Очнулся он в незнакомой комнате — большой, чистой, с полукруглым окном во всю стену — на широкой белой кровати. Немилосердно болела голова, ныла спина, в глазах, как у Бориса Годунова, плыли кровавые мальчики.

Он приподнялся на локте и застонал.

Дверь отворилась, и вошла Таня в строгом и прямом белом платье, отдаленно напоминающем докторский халат.

— Очухался? — не слишком нежно спросила она. — Вот и славно.

— Где я? — пробормотал он.

— У хороших людей.

— А точнее?

— Вилла Розальба, окрестности небезызвестного городка Сан-Ремо.

— Погоди, погоди... — Он сморщился, от попыток сосредоточиться вспыхивала с новой силой головная боль. — Сан-Ремо. Как же Сан-Ремо? Это что же, Италия?

— Выходит так.

Он резко сел, обхватил голову руками и принялся раскачиваться из стороны в сторону, приговаривая:

— Италия... Без визы, без паспорта, без денег... Лилька... Ты! Ведьма! Это же похищение! Я пойду в полицию...

— Прекрати истерику! — жестко приказала Таня. — Никто тебя здесь силой не держит. Хочешь в полицию — пожалуйста. Только тебя там и слушать не станут, а без разговоров запакуют в кутузку. Кто ты для них — безымянный бродяга, нелегально пересекший границу и вторгшийся в чужие владения, беспаспортный и, извини, беспорточный — на яхте ты так заблевал свои брюки, что пришлось их выбросить за борт.

— На яхте? На какой еще яхте?

— Моторной. Типа «картуш». Фирмы «Эшби и Гомер». Порт приписки — Рапалло. Владелец — синьор Джанкарло Леоне. Что еще тебя интересует?

— Кто тебя нанял, сука? Бернштейн, чеченцы или... или местная мафия?

— Не понимаю, о чем ты говоришь. Рафалович устало опустил голову.

— Сколько? — чуть слышно прошептал он.

— Что «сколько»?

— Ну, выкуп. Сколько вы хотите? Она презрительно хмыкнула.

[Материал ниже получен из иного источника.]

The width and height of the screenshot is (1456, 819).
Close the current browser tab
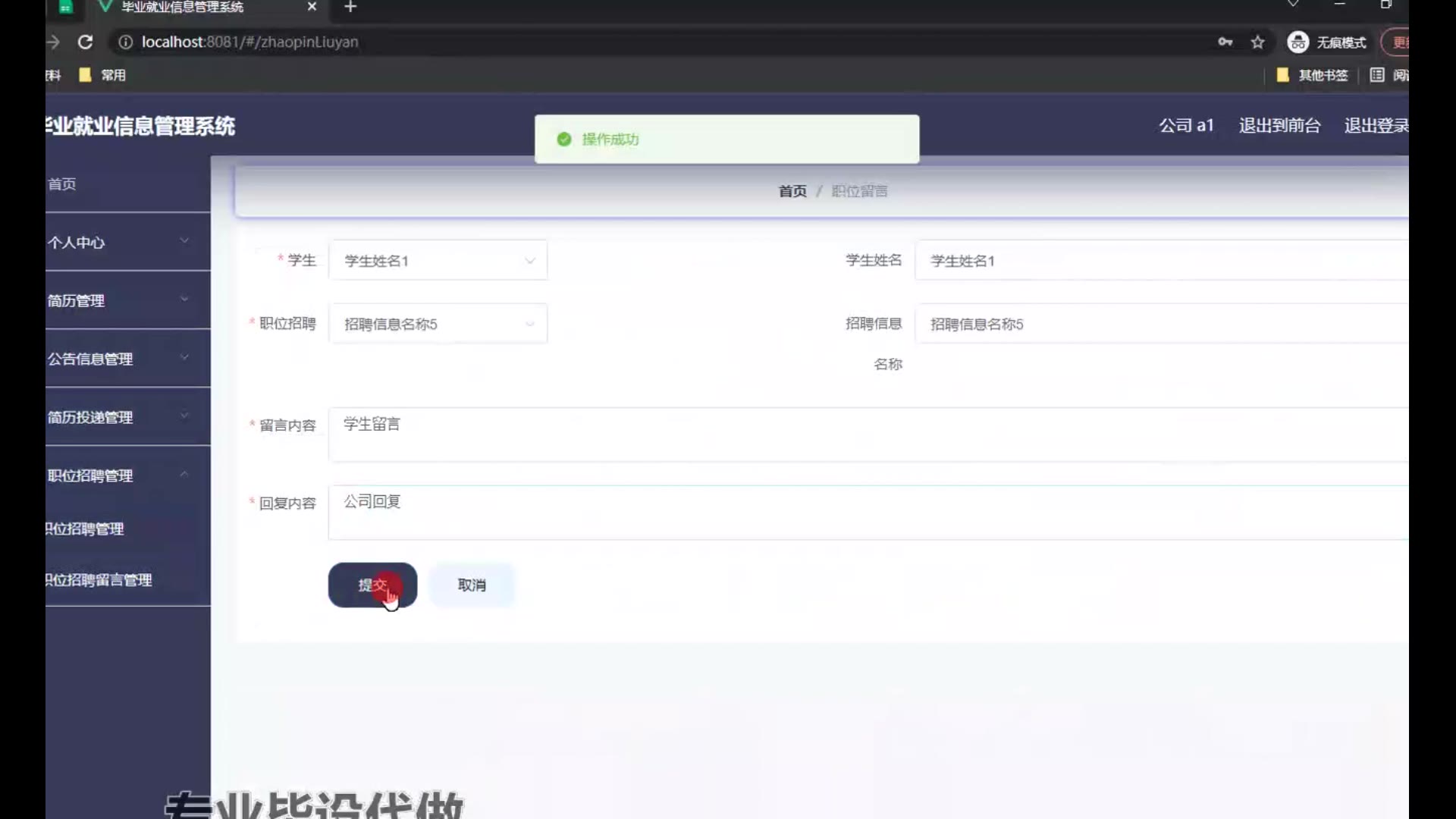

— Ты ж так хотел меня, Фаллос. Хотел и своего добился. А за удовольствие надо платить. Только денег твоих мне не нужно.

— А что, что тебе нужно?

— Ты влип. Фаллос, влип крепко, и вытащить тебя из этой истории могу только я. А это значит, что ты должен делать то, что я скажу, причем беспрекословно. Тогда завтра же будешь в «Отель де Пари» обнимать жену свою за широку талию, и в кармане у тебя будет лежать несколько лишних монет. А если выкинешь какой-нибудь номер — вон в том пышном саду и закопаем. — По ее глазам он понял, что она не шутит. — Понял?

— Понял...

Он опустил глаза.

— Ну и умница. Тед!

Вошел жилистый мужчина среднего роста и неопределенного возраста с неприметным, словно чуть затертым ластиком лицом. Таня что-то отрывисто сказала ему по-английски — Рафалович разобрал только «half an hour» — и вышла из комнаты.

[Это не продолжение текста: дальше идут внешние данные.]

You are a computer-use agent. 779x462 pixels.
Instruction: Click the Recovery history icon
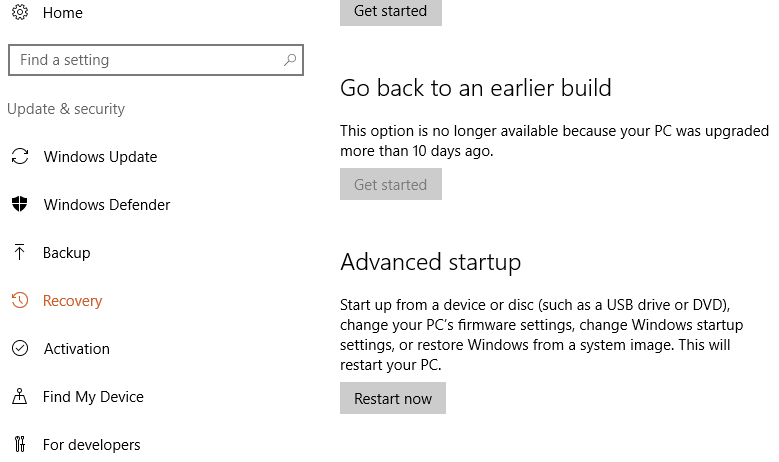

Мужчина вплотную подошел к Рафаловичу, ткнул ему в лицо стакан с мутной жидкостью и пролаял:

— Drink!

Полчаса спустя выбритый, присыпанный тальком и одетый в дорогой светло-серый костюм Рафалович сидел на неудобном высоком стуле в строгой и темной гостиной, обшитой темным деревом. Расположившаяся напротив него Таня что-то щебетала невысокому костлявому старику с хищным носом и густыми сросшимися бровями. Старик глядел на Рафаловича и зловеще хмурился, а потом разулыбался, и улыбка эта была намного противней и страшней прежней хмурой гримасы. Подошел к Рафаловичу, похлопал тощей лапкой по плечу, вышел.

— Что он сказал? — дрожащим голосом спросил Рафалович.

— Ждет тебя в саду, возле фонтана, на правой скамейке. Только очки придется надеть, а то глаза у тебя не те.

— Очки так очки.

Рафалович покорно нацепил на нос очки с круглыми стеклами и встал, подслеповато щурясь.

— Пройдись-ка, — распорядилась Таня. Он сделал несколько неуверенных шагов, налетел на отодвинутый стул и остановился, потирая ушибленную коленку.

— Сними пока, — разрешила Таня. — Наденешь возле скамейки. Все запомнил? Повтори.

— Подхожу, осматриваюсь, сажусь, пожимаю руку, беру сверток, ухожу. Только зачем весь этот маскарад?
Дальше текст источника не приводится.